Move streaming to StreamCallbacks.jl
I would like to propose moving streaming functionality to a separate package (made by me): https://github.com/svilupp/StreamCallbacks.jl
Why?
- provides an implementation that can be shared across other providers (Anthropic, OpenAI, etc)
- Implements more of the SSE "standard" (eg, includes event names, does proper splitting, catches message overflow between "masterchunks", etc)
- Allows easy extensibility for users (to choose the sink, logging, etc.)
Downsides
- Opinionated
- Extra-dependency (lightweight though)
- By default, it builds the standard Response afterwards (to allow standard downstream functionality as well), which might be wasteful for some users/workflows (but the cost and time are sooo tiny compared to the generation time)

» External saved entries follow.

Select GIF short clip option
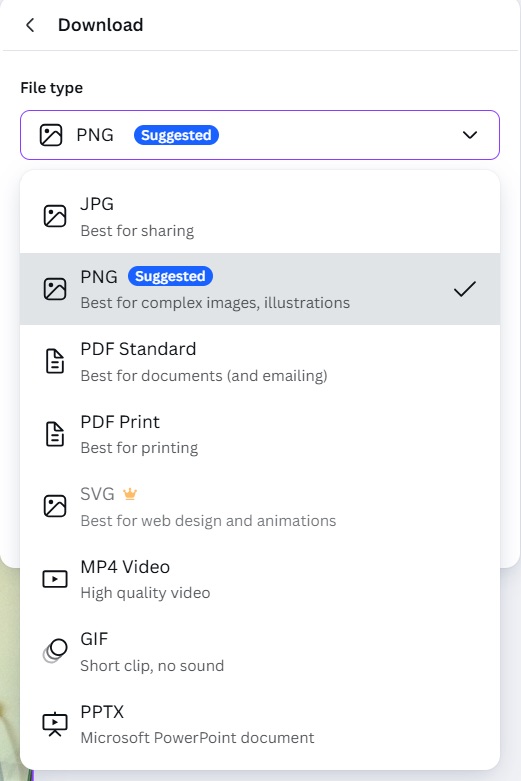The image size is (521, 781). click(260, 651)
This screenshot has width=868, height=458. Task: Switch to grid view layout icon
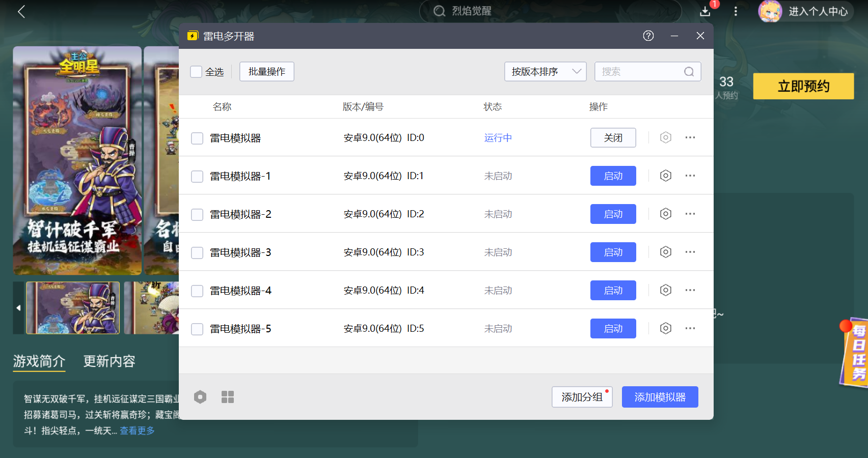point(228,397)
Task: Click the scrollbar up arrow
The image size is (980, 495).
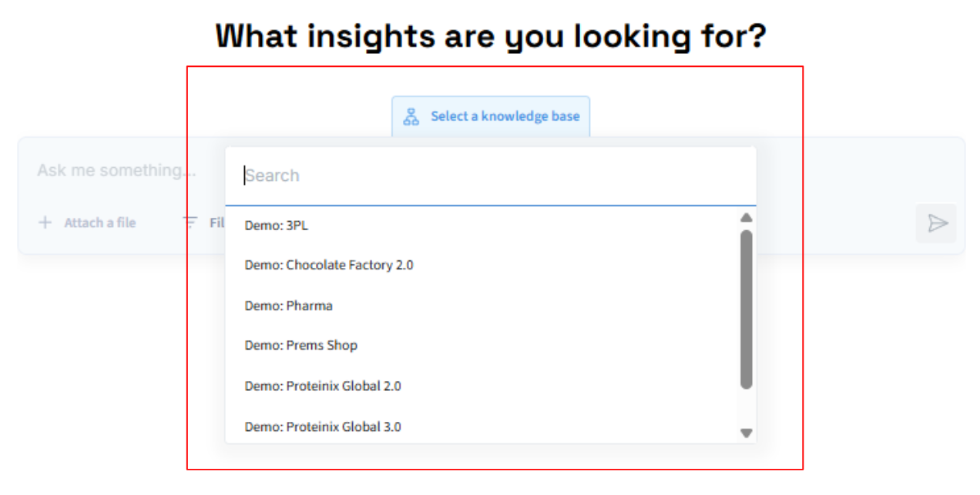Action: click(746, 218)
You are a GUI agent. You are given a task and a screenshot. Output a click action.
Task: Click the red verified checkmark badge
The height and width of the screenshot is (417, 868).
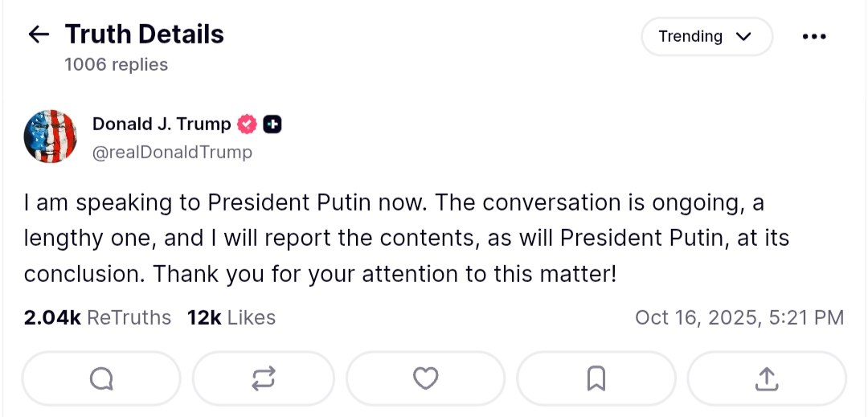click(247, 125)
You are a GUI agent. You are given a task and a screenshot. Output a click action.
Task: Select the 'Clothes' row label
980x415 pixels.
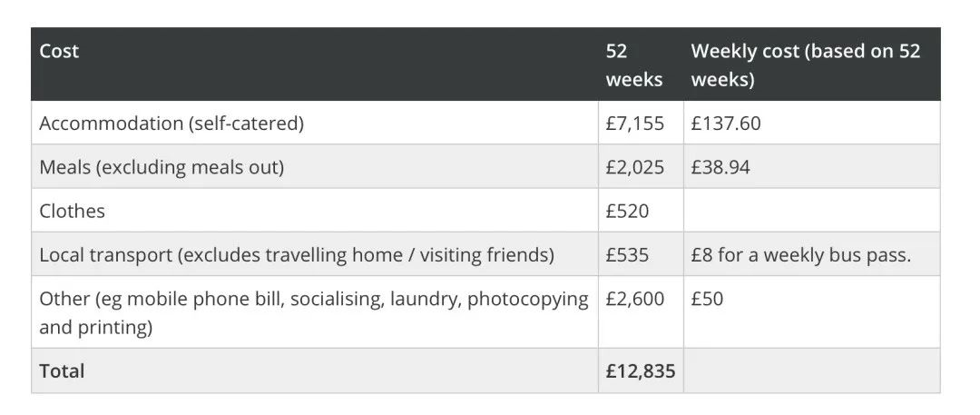[x=72, y=211]
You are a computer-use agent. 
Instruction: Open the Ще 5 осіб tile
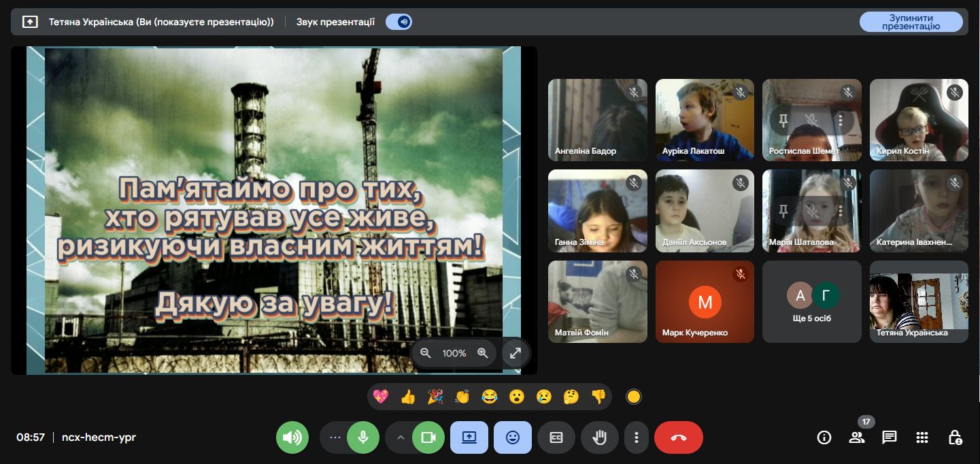tap(813, 301)
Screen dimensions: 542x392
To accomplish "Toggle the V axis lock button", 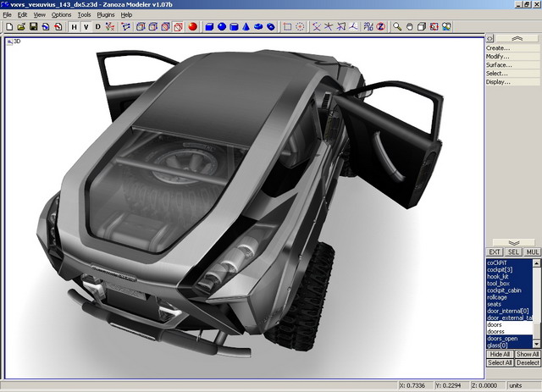I will click(x=86, y=26).
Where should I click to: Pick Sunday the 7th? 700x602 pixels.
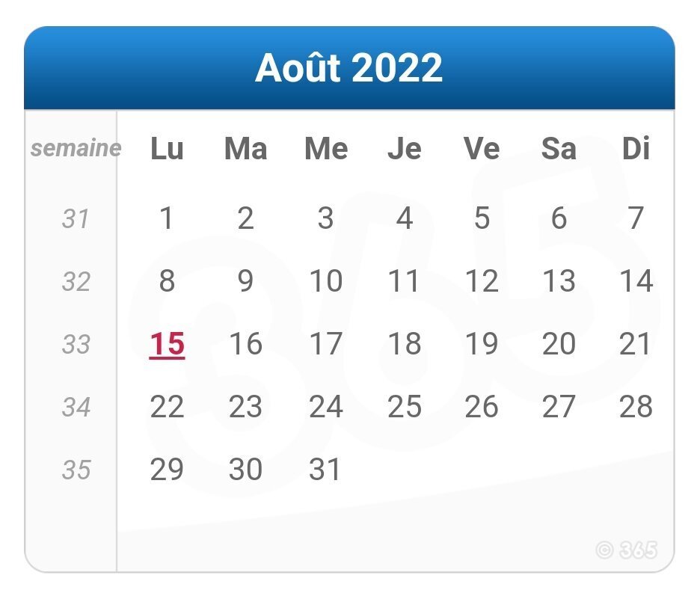[x=636, y=218]
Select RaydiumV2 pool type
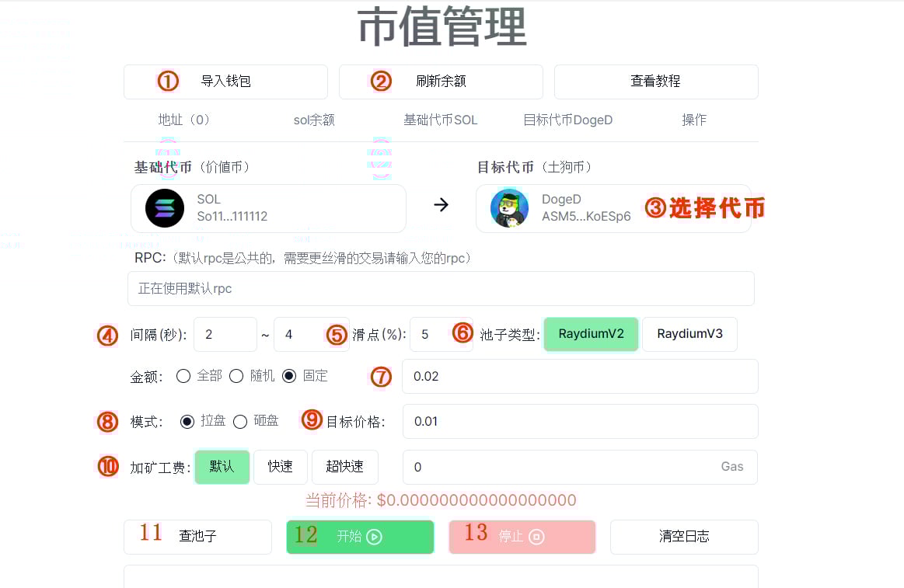904x588 pixels. [x=591, y=334]

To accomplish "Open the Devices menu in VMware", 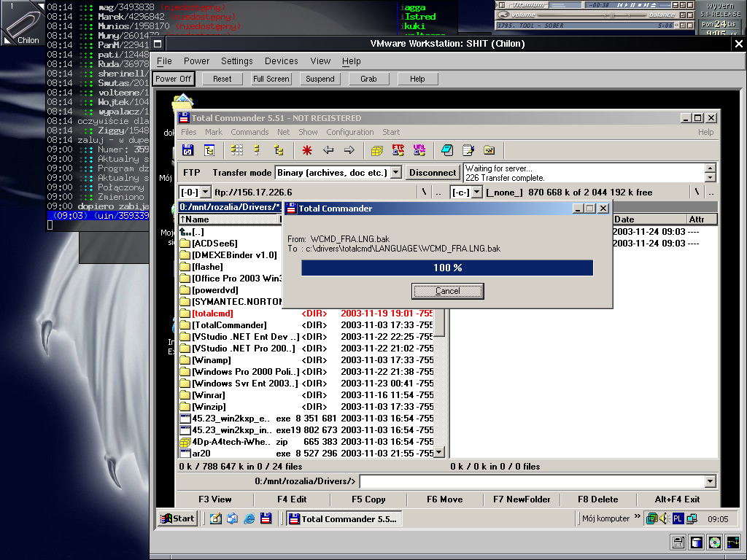I will (x=281, y=61).
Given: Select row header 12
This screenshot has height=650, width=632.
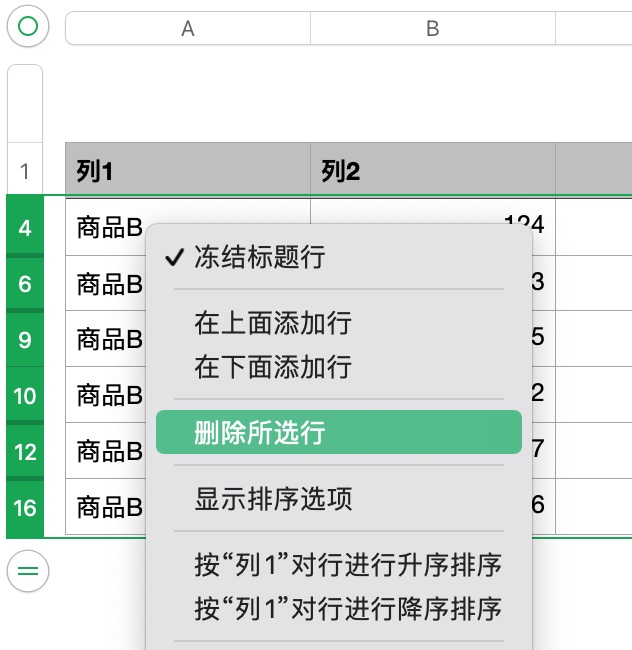Looking at the screenshot, I should [x=25, y=452].
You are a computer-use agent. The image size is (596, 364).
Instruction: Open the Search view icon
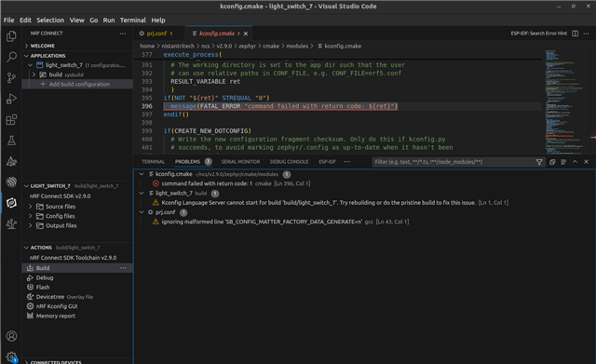(x=11, y=57)
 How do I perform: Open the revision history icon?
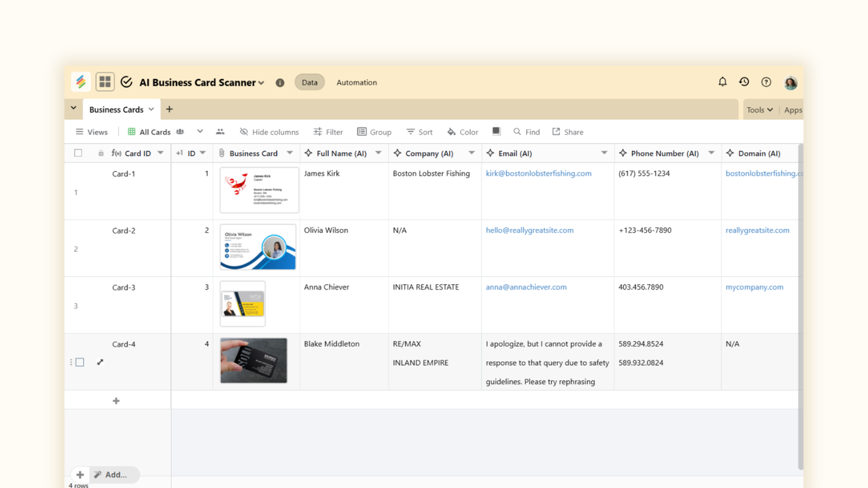click(744, 82)
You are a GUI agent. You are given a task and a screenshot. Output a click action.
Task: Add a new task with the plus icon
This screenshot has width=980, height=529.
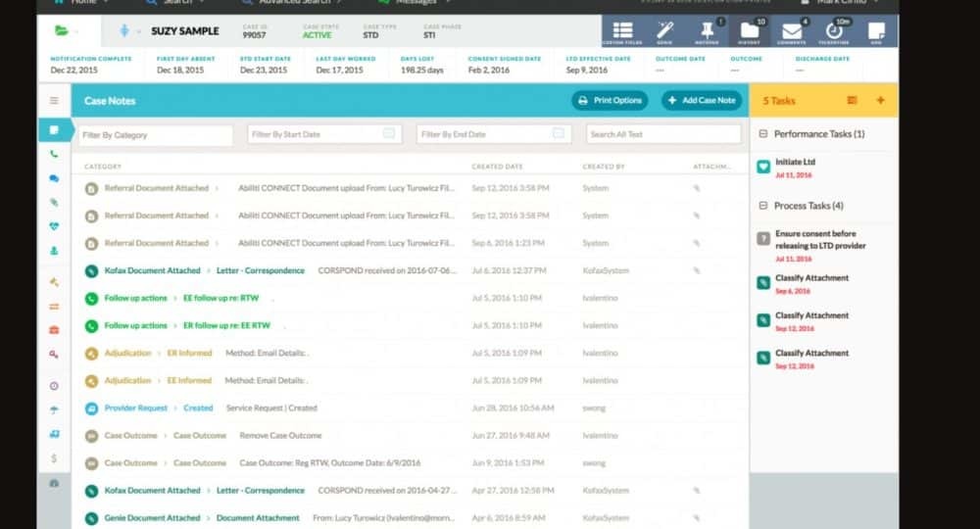(879, 100)
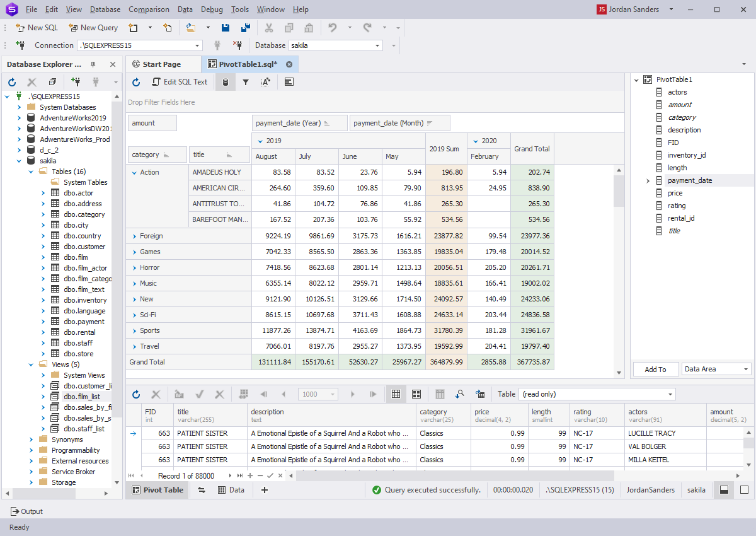
Task: Click Edit SQL Text
Action: coord(180,82)
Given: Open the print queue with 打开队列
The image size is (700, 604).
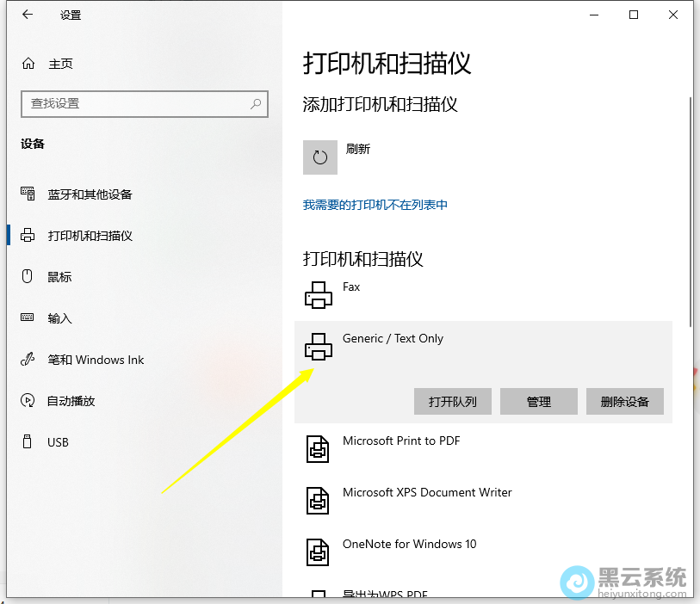Looking at the screenshot, I should tap(452, 401).
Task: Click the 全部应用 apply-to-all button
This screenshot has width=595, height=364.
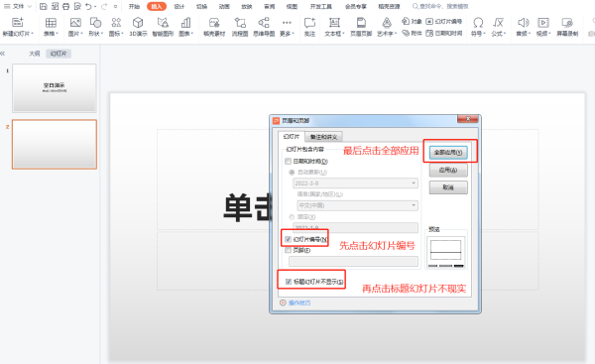Action: click(448, 152)
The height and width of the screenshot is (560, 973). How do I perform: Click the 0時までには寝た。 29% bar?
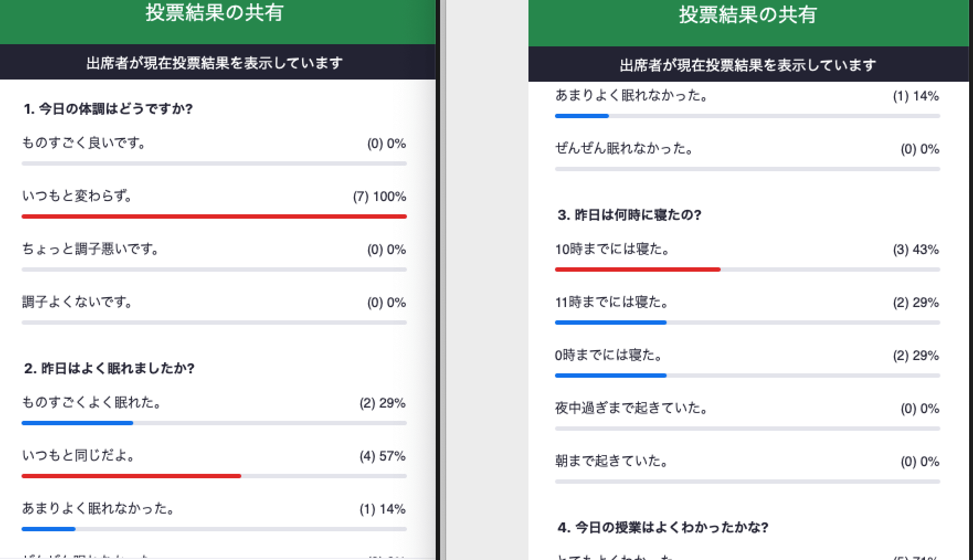pos(610,376)
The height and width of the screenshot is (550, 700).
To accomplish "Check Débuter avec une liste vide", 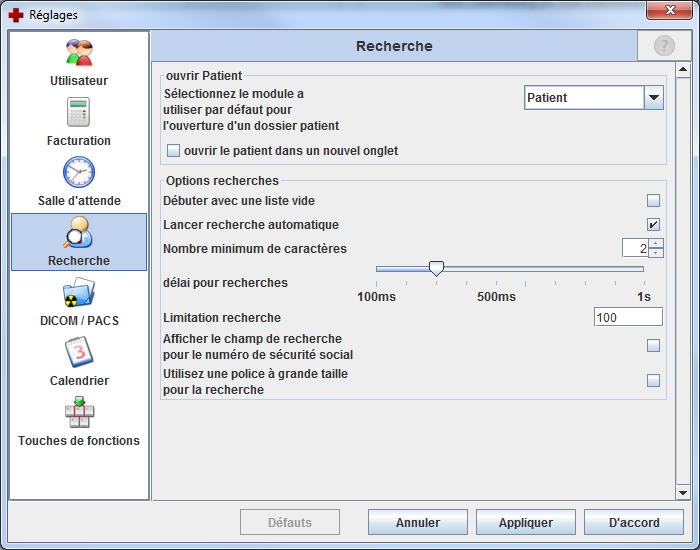I will tap(653, 201).
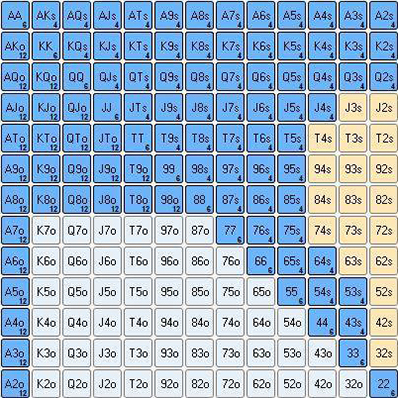Select the T4s suited cell

(x=322, y=138)
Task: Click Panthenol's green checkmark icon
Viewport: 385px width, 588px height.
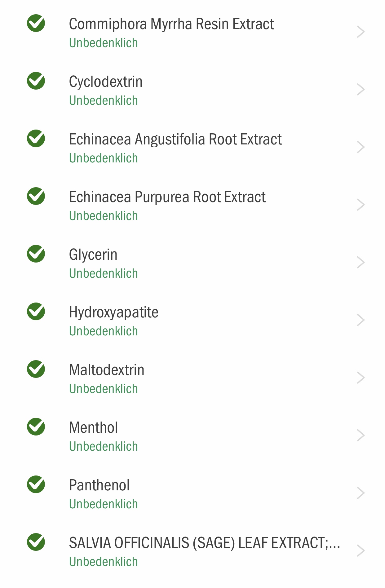Action: pos(36,484)
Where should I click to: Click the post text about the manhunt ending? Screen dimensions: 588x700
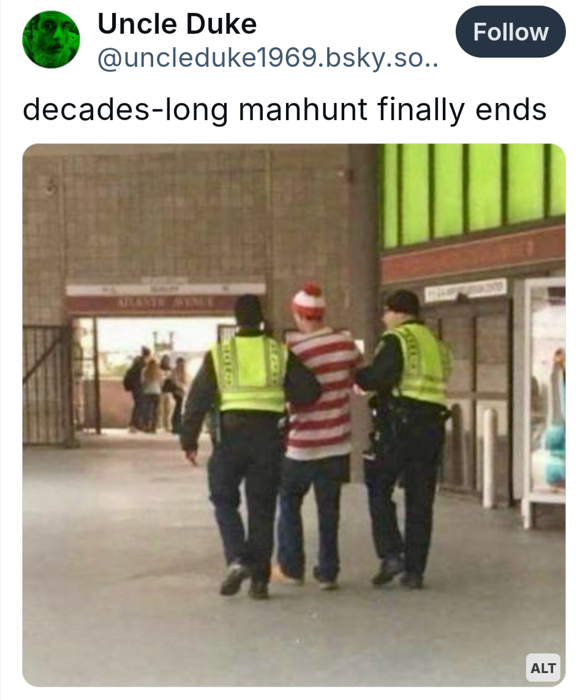(x=284, y=110)
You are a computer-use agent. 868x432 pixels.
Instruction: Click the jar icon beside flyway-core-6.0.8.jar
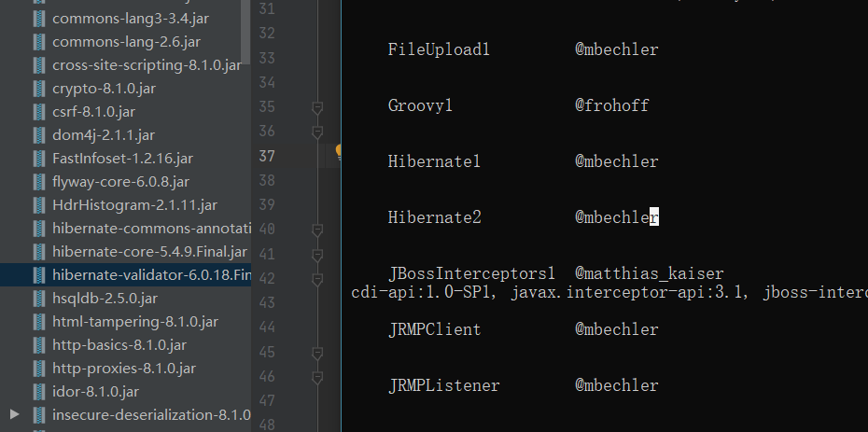click(x=38, y=182)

I've been using it in PromptingTools.jl for a few releases already and it seems to work well.
Bump here.
Is there any interest in refactoring the functionality with a new dep? The current implementation is not correct and will lead to more errors.
I would say it's probably better to separate them out -- I'd be happy to see StreamingCallbacks.jl implemented here. As to this point:
By default, it builds the standard Response afterwards (to allow standard downstream functionality as well), which might be wasteful for some users/workflows (but the cost and time are sooo tiny compared to the generation time)
Not a concern on my end, if anything that strikes me as pretty ergonomic.
If the current implementation is not correct and will lead to errors, I say full steam ahead.
I can't seem to find an easy way to stream outputs. Are users meant to manually parse the raw "data: {...}" JSON vibe?
While tinkering, I found myself using
get_delta(x) = contains('{')(x) ? OpenAI.JSON3.read(x[6:end])[:choices][1]["delta"][:content] : ""
which at least works for OpenRouter, and then:
streamcallback = x -> print(get_delta(x))
within the create_chat call.
StreamCallbacks.jl integrates into PromptingTools.jl so conveniently, and it would be nice to have something similar here, or at least make the current streamcallback usage more robust and less annoying to deal with. It seems the Devin attempt to integrate it here kinda failed, after I tested that branch myself.